A move to the all-conquering Team Lotus for 1979 proved not to be as successful a partnership as they’d both hoped. The Lotus 80, the successor to the 79 used the year before turned out to be a complete flop, and Lotus had to revert back to the old car in a field where other teams had moved forward, most notably with ground effects.
Williams beckoned and Reutemann once again found himself in a winning car. He ably worked together with team-leader Alan Jones to give the Australian the 1980 World Drivers Championship and the Williams team the World Constructors Championship to boot.
Expecting his team-mate to return the favour in 1981, he arrived at the Brazilian Grand Prix to find his expectations to be misjudged. Leading the race, Williams asked him to move aside and let Jones pass.

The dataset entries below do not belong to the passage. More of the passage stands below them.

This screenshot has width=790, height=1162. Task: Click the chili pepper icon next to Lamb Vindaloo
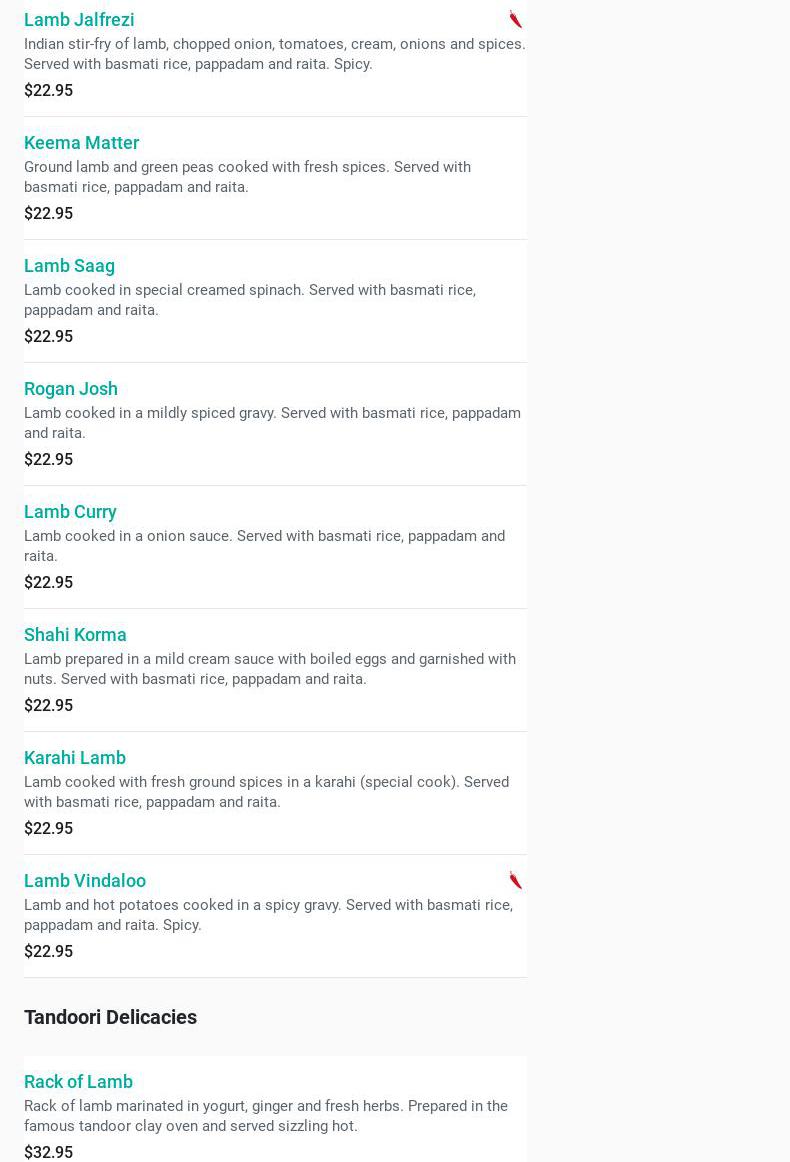click(x=515, y=880)

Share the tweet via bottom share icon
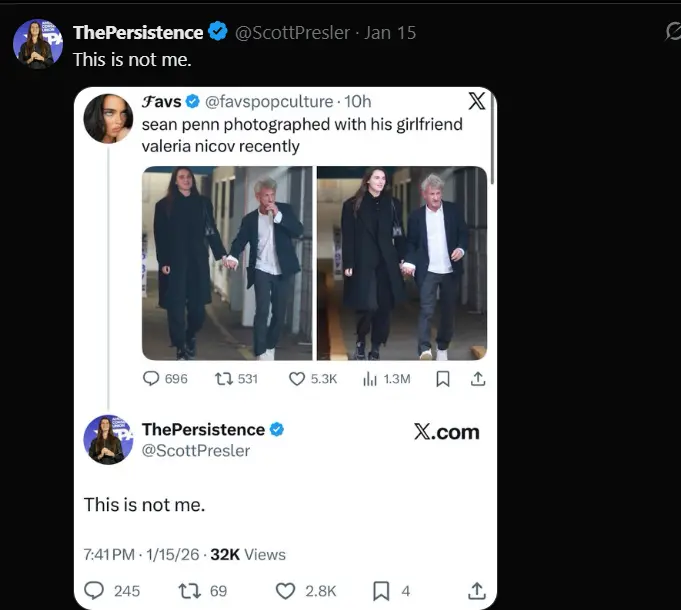point(477,591)
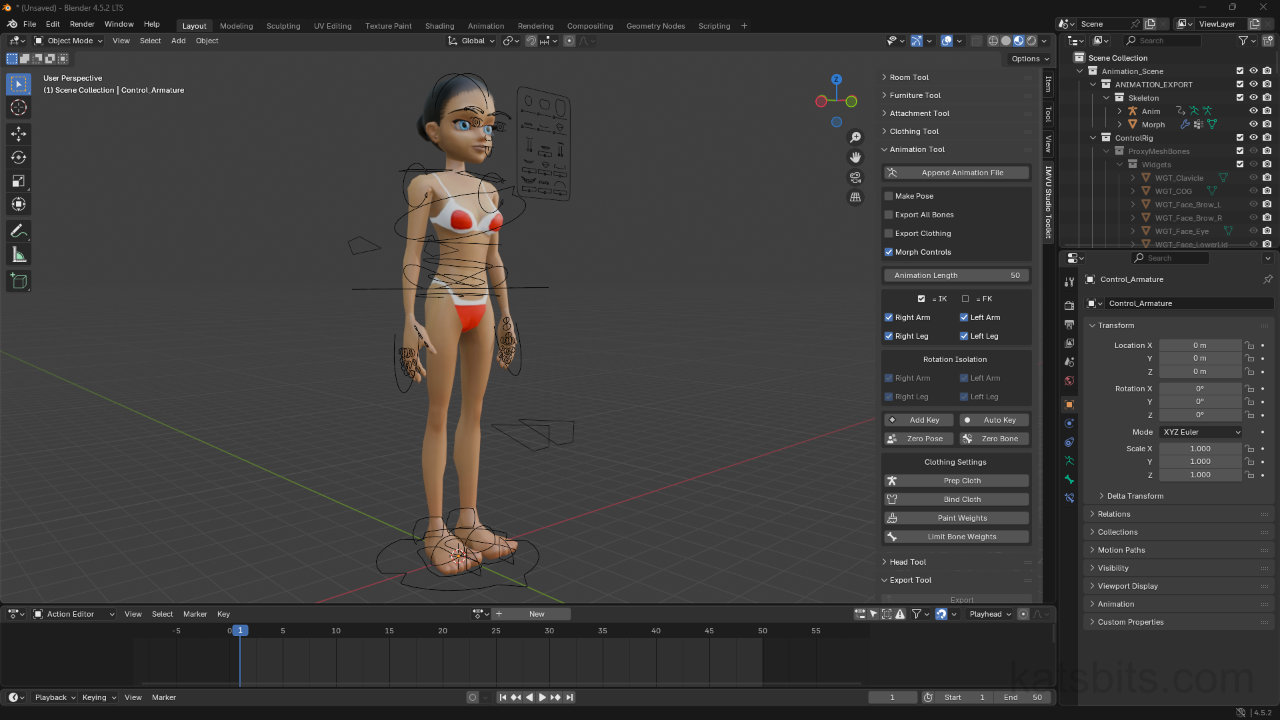Open the Object Mode dropdown
Viewport: 1280px width, 720px height.
(x=69, y=41)
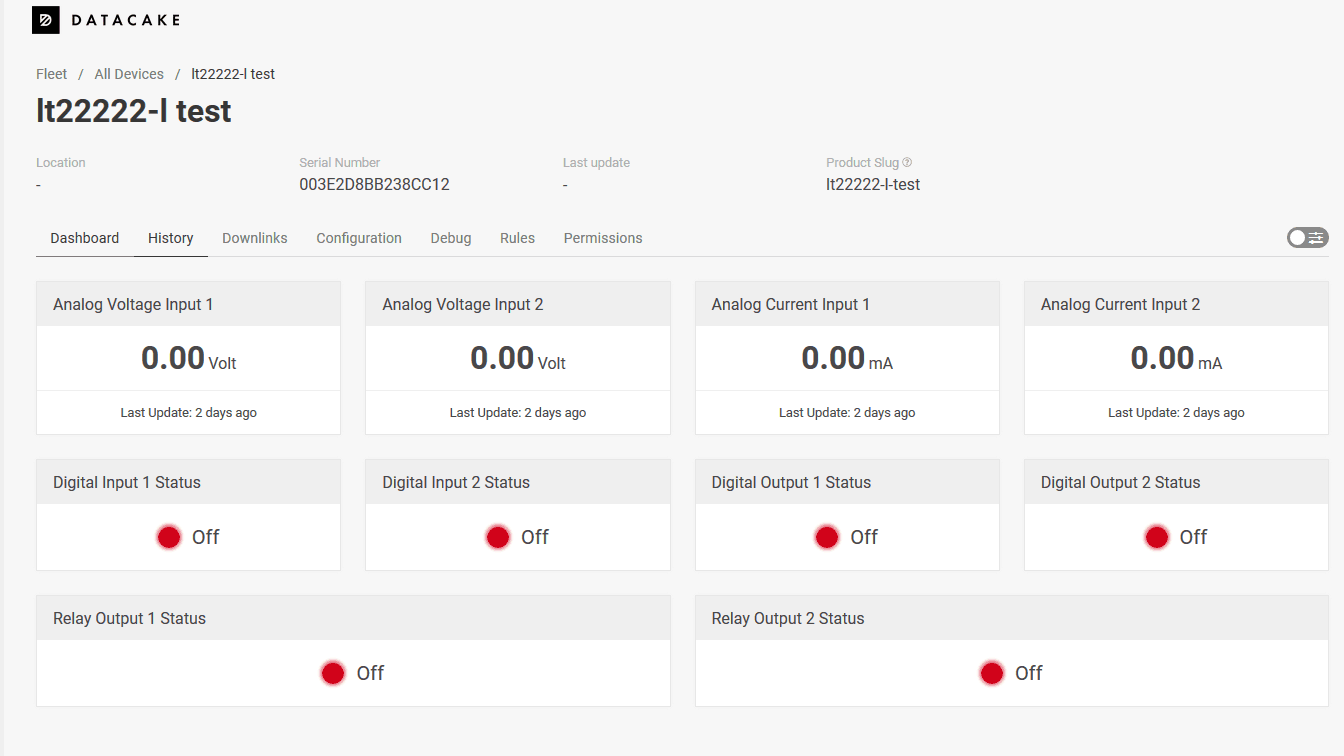The width and height of the screenshot is (1344, 756).
Task: Click Digital Input 1 red status indicator
Action: [x=169, y=537]
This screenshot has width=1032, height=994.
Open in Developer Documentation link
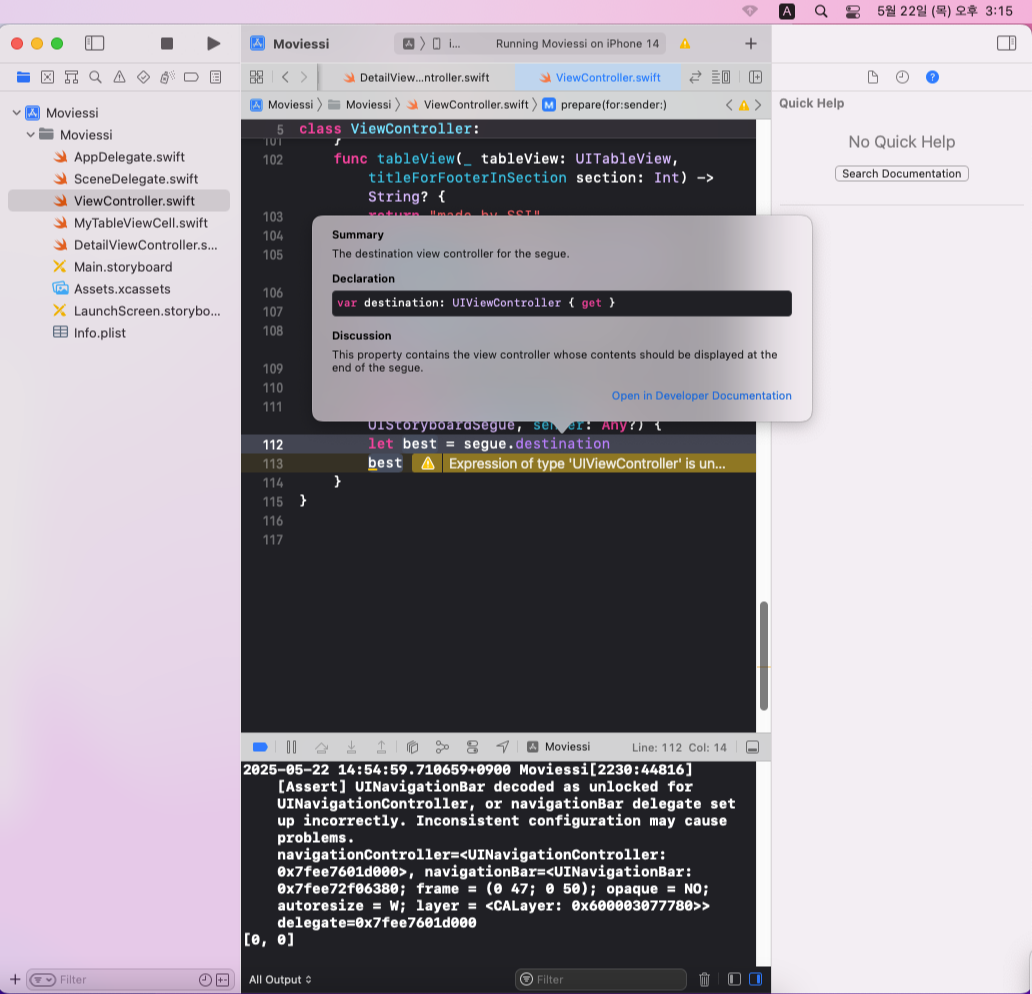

He refused, maintained his lead and took the win.
This was to cause irrevocable damage to their relationship, Jones then refusing to support Reutemann in his championship fight with Nelson Piquet, during which Jones took more points from his team-mate than Reutemann ultimately needed to become champion, Piquet eventually taking the crown at the season finale by a single point.
Within six months, both Reutemann and Jones, second and third in the 1981 World Drivers Championship would retire from the sport.
Reutemann returned to Williams for 1982, while Jones did not. He took second place in the season opener in South Africa, crashed in the second, then promptly retired.
Although it is widely thought that The Falklands War and Reutemann’s political ambitions were the catalyst behind his retirement, Williams’ Patrick Head feels that after a long and bitter campaign in 1981 ‘his heart just wasn’t in it any more’.
Reutemann went on to become Governor of the Argentine province of Santa Fe.